▶ [What this task involves]
Switch every "Task" in the listing below to "Goal" and reproduce all of it with no other changes. Omit the pictures from your answer.

▶ [Material shown]
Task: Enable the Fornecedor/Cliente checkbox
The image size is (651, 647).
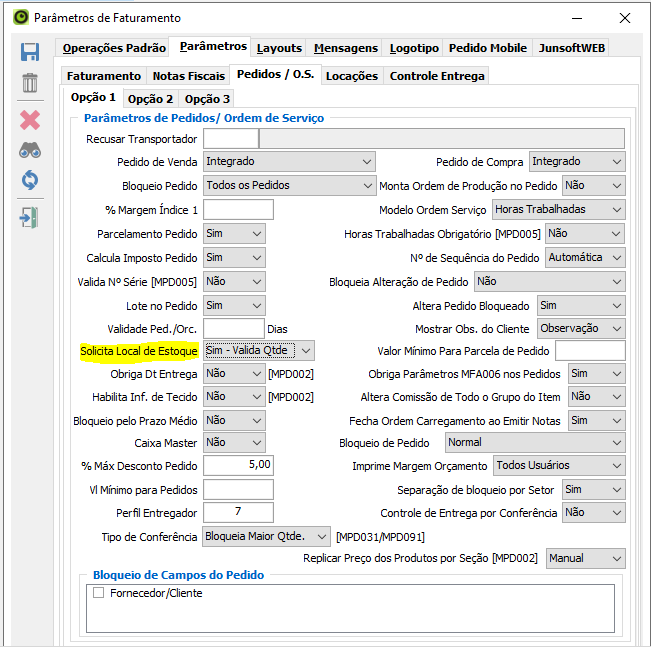Action: coord(99,593)
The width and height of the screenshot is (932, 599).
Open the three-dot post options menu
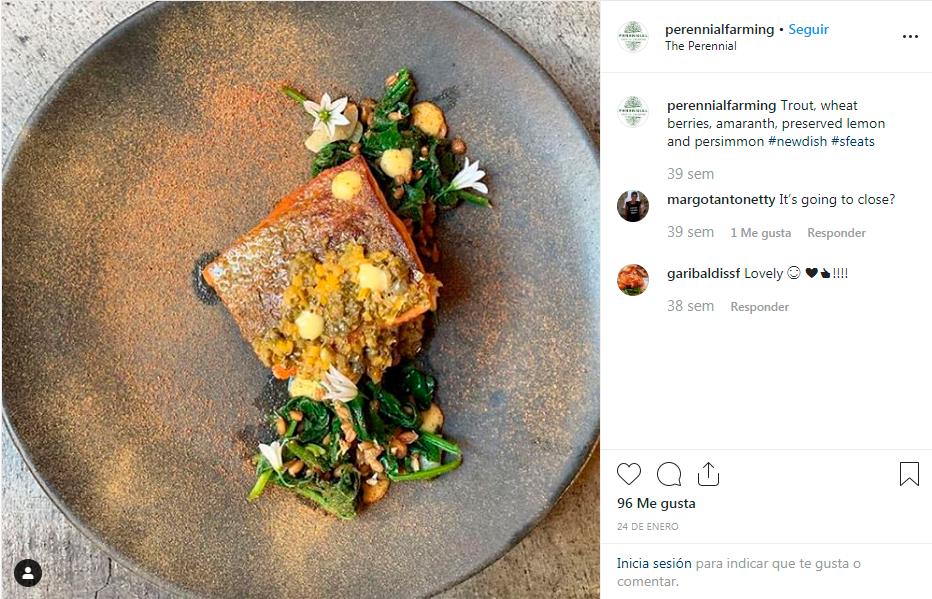coord(911,36)
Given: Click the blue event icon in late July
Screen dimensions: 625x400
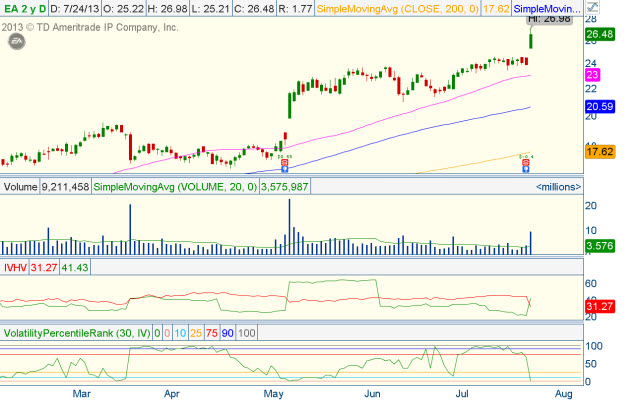Looking at the screenshot, I should (x=527, y=170).
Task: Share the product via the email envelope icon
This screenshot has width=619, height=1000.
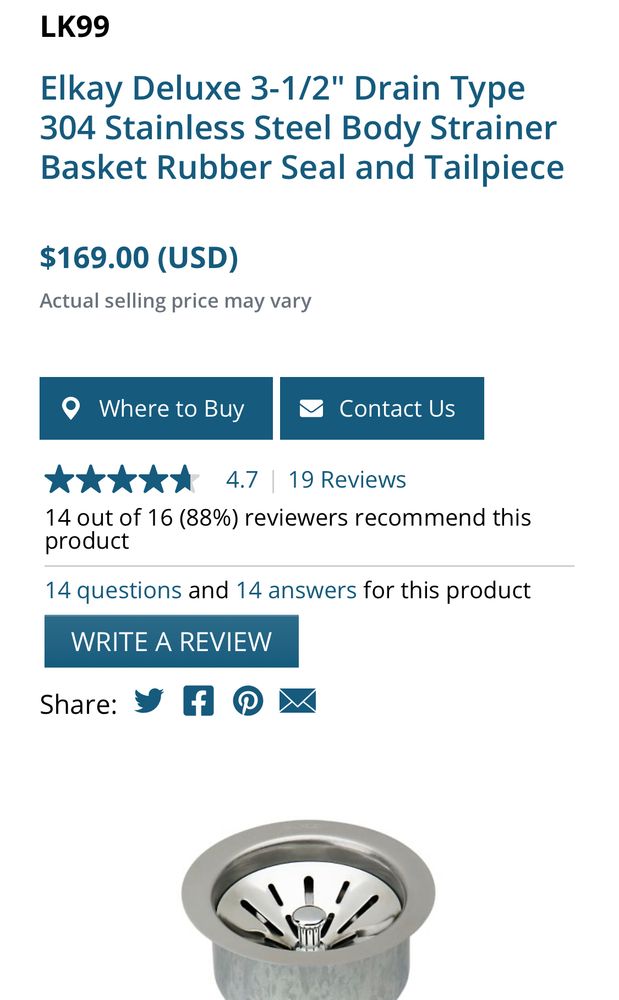Action: tap(300, 701)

▶ [Result of the exercise]
Goal: Enable the Fornecedor/Cliente checkbox
The image size is (651, 647).
Action: coord(99,593)
The width and height of the screenshot is (932, 599).
Open the three-dot post options menu
coord(911,36)
Given: Click the blue event icon in late July
Screen dimensions: 625x400
Looking at the screenshot, I should (x=527, y=170).
Goal: Share the product via the email envelope icon
This screenshot has width=619, height=1000.
Action: tap(300, 701)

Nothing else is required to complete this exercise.